» **TASK DETAILS**
Give back the line containing "Switch encounter view to Hospital Account" along with every line after it, exactly, until the entries end.
** LISTED RECORDS follows **
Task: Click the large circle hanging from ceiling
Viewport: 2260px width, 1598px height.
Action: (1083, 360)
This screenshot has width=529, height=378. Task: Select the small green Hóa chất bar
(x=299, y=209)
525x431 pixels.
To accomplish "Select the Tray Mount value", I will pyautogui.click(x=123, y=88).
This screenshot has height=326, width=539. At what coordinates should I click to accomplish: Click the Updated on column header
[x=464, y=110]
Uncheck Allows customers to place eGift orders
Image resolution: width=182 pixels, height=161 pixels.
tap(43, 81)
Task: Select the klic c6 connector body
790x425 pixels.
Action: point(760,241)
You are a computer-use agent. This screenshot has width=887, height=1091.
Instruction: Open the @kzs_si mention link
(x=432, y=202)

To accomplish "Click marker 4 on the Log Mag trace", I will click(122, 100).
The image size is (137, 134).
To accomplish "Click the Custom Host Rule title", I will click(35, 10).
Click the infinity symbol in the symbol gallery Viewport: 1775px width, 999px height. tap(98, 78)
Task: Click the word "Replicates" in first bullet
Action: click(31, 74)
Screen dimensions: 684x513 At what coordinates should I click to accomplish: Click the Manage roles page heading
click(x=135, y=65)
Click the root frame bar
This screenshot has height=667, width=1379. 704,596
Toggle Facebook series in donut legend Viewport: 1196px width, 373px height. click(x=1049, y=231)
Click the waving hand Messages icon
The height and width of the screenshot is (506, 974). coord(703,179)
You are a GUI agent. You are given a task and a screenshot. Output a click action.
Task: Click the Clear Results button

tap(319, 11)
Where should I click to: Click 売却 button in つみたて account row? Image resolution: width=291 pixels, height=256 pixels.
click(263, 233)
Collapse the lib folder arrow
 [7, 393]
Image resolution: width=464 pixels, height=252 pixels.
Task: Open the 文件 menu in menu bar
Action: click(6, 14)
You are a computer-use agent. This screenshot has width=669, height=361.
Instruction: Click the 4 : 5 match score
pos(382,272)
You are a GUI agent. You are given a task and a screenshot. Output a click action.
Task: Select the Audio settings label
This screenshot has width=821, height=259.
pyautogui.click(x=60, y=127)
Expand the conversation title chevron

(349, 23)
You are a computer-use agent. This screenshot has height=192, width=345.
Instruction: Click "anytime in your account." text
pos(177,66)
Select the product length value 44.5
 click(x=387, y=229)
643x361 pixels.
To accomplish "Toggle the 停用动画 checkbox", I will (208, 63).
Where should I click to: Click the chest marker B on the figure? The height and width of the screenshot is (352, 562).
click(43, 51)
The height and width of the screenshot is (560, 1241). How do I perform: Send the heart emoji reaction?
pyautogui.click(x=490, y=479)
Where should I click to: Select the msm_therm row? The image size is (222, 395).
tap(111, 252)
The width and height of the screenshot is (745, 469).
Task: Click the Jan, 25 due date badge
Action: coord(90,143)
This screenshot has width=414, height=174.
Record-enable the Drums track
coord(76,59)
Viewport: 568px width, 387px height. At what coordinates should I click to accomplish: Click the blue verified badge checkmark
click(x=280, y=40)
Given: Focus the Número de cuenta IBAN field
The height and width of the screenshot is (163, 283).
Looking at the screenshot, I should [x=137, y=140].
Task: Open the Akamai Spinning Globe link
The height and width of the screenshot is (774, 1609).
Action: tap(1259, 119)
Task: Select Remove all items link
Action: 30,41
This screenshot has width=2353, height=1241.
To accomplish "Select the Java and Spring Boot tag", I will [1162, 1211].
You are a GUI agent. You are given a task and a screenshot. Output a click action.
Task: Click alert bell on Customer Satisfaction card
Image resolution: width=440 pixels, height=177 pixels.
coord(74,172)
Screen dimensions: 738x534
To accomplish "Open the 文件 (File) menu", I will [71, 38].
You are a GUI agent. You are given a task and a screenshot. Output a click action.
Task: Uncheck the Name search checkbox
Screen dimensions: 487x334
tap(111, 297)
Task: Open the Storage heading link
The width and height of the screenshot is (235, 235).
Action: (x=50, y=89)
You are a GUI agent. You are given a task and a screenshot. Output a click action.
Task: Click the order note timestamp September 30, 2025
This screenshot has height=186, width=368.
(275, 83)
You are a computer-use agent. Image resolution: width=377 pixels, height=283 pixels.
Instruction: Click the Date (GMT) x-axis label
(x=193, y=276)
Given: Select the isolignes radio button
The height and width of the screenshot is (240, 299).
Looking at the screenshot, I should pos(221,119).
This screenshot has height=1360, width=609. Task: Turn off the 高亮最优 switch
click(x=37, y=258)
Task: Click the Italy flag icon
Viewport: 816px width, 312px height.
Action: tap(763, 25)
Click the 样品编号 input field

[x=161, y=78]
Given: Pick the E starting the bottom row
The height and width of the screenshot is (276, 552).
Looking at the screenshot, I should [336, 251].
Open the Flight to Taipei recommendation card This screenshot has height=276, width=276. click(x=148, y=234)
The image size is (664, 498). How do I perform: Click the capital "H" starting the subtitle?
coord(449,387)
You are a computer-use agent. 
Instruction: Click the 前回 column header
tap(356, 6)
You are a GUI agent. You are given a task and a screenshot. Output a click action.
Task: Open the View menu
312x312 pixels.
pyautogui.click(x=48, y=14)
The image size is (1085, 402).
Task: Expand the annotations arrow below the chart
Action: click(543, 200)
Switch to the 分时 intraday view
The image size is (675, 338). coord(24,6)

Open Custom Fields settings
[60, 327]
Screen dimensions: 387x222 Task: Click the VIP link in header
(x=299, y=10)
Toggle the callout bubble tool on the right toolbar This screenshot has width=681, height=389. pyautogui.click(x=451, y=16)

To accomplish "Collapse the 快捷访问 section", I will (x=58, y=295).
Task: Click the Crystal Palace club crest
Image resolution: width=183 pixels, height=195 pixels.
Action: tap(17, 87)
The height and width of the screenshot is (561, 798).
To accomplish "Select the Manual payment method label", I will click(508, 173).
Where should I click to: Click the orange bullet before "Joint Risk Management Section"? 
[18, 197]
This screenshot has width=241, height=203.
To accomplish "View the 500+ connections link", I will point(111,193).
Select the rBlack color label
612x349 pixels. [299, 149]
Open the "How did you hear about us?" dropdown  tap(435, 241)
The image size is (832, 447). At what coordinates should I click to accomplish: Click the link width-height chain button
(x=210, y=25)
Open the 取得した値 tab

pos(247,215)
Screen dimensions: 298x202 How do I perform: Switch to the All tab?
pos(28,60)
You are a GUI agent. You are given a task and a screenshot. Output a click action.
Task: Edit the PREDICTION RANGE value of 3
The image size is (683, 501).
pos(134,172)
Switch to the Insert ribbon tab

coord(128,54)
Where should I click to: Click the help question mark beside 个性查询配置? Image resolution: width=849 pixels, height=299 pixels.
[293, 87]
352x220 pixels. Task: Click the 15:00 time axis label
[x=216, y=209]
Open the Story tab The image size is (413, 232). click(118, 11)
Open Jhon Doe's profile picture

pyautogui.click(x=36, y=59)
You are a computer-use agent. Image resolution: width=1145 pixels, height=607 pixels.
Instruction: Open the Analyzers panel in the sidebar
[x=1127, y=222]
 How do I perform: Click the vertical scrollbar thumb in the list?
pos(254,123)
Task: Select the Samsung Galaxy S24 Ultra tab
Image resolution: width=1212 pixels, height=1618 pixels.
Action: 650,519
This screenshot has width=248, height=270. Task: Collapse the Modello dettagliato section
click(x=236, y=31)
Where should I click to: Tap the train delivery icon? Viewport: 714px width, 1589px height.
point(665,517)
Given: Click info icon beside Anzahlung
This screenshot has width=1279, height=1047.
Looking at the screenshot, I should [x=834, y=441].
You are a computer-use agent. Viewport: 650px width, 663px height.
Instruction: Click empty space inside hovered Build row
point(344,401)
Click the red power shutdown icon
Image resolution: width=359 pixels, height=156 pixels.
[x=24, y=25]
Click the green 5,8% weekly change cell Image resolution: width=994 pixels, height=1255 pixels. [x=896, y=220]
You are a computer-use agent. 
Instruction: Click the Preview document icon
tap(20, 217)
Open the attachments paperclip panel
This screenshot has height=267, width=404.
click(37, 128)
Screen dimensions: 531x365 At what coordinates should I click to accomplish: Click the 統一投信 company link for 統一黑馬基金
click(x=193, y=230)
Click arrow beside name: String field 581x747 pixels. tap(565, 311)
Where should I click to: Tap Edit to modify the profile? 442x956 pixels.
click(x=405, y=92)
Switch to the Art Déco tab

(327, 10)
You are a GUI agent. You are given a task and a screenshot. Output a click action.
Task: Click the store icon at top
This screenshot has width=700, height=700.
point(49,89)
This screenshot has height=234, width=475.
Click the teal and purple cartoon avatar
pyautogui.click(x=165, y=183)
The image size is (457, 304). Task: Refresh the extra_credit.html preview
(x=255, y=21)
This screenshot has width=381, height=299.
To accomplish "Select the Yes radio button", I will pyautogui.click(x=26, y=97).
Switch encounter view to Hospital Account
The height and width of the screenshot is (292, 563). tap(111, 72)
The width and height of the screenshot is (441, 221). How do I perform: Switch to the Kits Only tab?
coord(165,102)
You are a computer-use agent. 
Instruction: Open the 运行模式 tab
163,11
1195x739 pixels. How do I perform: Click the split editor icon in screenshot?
** End of LISTED RECORDS **
» **TASK RESULT**
Switch encounter view to Hospital Account
The height and width of the screenshot is (292, 563). tap(111, 72)
The width and height of the screenshot is (441, 221). How do I perform: Switch to the Kits Only tab?
coord(165,102)
You are a computer-use agent. 
Instruction: Open the 运行模式 tab
163,11
1195x739 pixels. How do I perform: Click the split editor icon in screenshot?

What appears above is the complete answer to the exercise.